• **Set of tasks**:
1/ In the advice letter, how old does the writer say they are?
2/ Extend the advice letter past its last sentence, in the writer's own voice.

++++ Document extract ++++

Ask Roe: I’m overthinking my lack of sexual experience, questioning whether I am ‘bad’ at even the most basic acts like kissing

I have tried to express some of my insecurities, but I also don’t want to 'kill the mood'. Photograph: iStock
I have tried to express some of my insecurities, but I also don’t want to 'kill the mood'. Photograph: iStock

Dear Roe,

I have recently begun a new relationship, but I’m scared that my lack of confidence is going to ruin it for both of us. I’m in my late twenties and haven’t had a serious relationship before, which I realise is probably related to long-standing self-esteem issues. Now that I’ve found someone I like, who is kind and seems to feel the same way, I can feel these issues getting in the way. I am constantly fearing that I have done something wrong, and expecting my partner to change their mind as a result.

++++ Data extract ++++

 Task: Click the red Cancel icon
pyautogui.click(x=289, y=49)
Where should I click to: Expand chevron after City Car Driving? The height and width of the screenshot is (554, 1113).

++++

• **Answer set**:
1/ The writer is in their late twenties.

2/
In bed, I’m overthinking my lack of sexual experience, questioning whether I am “bad” at even the most basic acts like kissing, which feels self-fulfilling as it’s inhibiting me from relaxing, taking the initiative, or trying new things. I have tried to express some of my insecurities, but I also don’t want to “kill the mood” or get into a habit of seeking reassurance, especially at the start of a relationship when I know things should mostly feel fun and light.

How can I relax into this relationship without consistently fearing rejection?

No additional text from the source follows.